Futures & Options

Leverage – A Double-Edged Sword4 min read

June 30, 2021
how does leverage work

Leverage – A Double-Edged Sword4 min read

Here’s an explainer on how leverage works in the equity and derivatives market.
Let’s start with the basics.

What is Leverage?

Leverage refers to a mechanical advantage which amplifies a small input force to achieve greater output in physics. Financial leverage follows the very same principle. It amplifies an investor’s buying power in the market.
Trading that employs leverage is called leverage trading. Leverage trading refers to the use of borrowed capital to get much higher potential return on your investment. It allows you to open positions that are much larger than what your original capital would allow you otherwise.

The idea here is to borrow capital to buy more contracts of an asset expecting that the position’s returns would be greater than the cost of borrowing.

SBIN Example
Let us take the example of State Bank of India (SBIN) to understand leverage trading and non-leverage trading in detail. Let the spot price and July futures contract price be the same at Rs. 420. Let us also assume that we have Rs.2,30,000 at our disposal. We have two options to pick from.

Option 1: Buy SBIN stock in the equity market
Option 2: Buy SBIN futures in the derivatives market

Let us understand each option in detail.

Option 1: Buy SBIN stock in the equity market

a. When SBIN goes to Rs. 450

Buying SBIN requires us to check the price of SBIN in the market and also the number of stocks we can buy with Rs. 2,30,000.
With Rs. 2,30,000 at our disposal, we can buy Rs.2,30,000/Rs. 420 = 547 stocks. And when SBIN is trading at Rs. 450 we can square off the position for a profit.
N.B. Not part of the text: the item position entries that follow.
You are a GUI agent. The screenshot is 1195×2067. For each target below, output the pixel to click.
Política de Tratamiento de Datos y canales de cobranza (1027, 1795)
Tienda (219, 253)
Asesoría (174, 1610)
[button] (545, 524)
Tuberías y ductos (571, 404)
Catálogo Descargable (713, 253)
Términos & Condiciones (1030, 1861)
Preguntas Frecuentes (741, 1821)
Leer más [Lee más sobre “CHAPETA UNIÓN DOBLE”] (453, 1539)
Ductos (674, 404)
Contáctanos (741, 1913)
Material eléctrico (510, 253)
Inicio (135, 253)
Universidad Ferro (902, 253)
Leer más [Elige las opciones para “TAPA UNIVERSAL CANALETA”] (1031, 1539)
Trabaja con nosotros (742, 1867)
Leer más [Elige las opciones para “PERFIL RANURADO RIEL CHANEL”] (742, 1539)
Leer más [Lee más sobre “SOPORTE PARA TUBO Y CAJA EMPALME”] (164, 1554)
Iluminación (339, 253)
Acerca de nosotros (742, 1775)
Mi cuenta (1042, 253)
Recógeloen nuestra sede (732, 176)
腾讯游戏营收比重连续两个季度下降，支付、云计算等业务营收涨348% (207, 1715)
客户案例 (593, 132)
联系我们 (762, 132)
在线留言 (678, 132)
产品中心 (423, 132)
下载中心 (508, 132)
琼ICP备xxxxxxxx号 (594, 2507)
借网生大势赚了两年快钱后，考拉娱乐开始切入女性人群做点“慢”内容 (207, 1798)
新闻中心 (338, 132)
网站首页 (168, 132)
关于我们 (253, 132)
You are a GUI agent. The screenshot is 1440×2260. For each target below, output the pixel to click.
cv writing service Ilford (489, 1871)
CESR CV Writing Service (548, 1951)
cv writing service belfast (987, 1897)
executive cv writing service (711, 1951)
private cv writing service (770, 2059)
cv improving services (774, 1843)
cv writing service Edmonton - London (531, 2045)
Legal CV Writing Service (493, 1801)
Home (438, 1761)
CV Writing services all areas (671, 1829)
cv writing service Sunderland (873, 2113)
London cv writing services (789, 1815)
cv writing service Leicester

Amount received = 547 * Rs. 450 = Rs. 2,46,150
Amount required to buy 547 stocks = 547 * Rs. 420 = Rs. 2,29,740
Profit = Rs. 2,46,150 – Rs. 2,29,740 = Rs.16,410
Let us calculate the return = (Rs. 16,410/Rs. 2,29,740) * 100 = 7.14%

b. When SBIN goes to Rs. 390

Let us now see what happens if the price goes down to Rs. 390.
Amount received = 547 * Rs. 390 = Rs. 2,13,330
Loss = Rs. 2,29,740 – Rs.2,13,330 = Rs. 16,410
Loss % = (Rs. 16,410/2,29,740) * 100 = 7.14%
Let us now see option 2

Option 2: Buy SBIN stock in the futures market

a. When SBIN goes to Rs. 450

Let the lot size be 1500. This means the number of stocks that must be bought is 1500 or a multiple of 1500.
The futures price is Rs. 420.
Therefore, the contract value is = Rs. 420 * 1500 = Rs. 6,30,000

Let us say that the margin is about 35%. So, to enter into the contract, we need to provide =
35% * Rs. 6,30,000= Rs. 2,20,500

This means that we can buy 1 lot of SBIN futures for Rs. 2,20,500.
Futures contract value at the time of selling = 1500 * 1 * Rs. 450 = Rs. 6,75,000

This means a profit of = Rs. 6,75,000 – Rs. 6,30,000 = Rs. 45,000
A move from Rs. 420 to Rs. 450 made a profit of Rs. 16,150 in the spot market but a profit of Rs. 45,000 in the futures market.
Let us remember that investment for the futures trade is Rs. 2,20,500. Therefore, the return should be calculated keeping this as the base.
(Rs. 45,000 / Rs. 2,20,500) * 100 = 20.408%

b. When SBIN goes to Rs. 390

Let us now assume that the price goes down to Rs. 390
Futures contract value at the time of selling = 1500 * 1 * Rs. 390 = Rs. 5,85,000
This means a loss of = Rs. 6,30,000 – Rs.5,85,000 = Rs. 45,000
Loss % = (Rs. 45,000/Rs. 2,20,500) * 100 = 20.408

From the above examples, it is clear that leverage is a double-edged sword. While it increases the profit potential, it also increases the loss potential as can be seen in the examples above.
The table below shows how return % in the case of futures is more compared to the case of equity for the same price movement.

In Rs.

leverage working

Now let us explore some of the advantages and disadvantages of leverage trading.


  • It amplifies buying power which enables us to purchase more units with only a fraction of the actual cost
  • It gives traders the potential to have higher profit on each trade


  • It amplifies risk exposure
  • Losses sustained while engaging in leverage trading are way more than what would have incurred if you didn’t trade on leverage at all.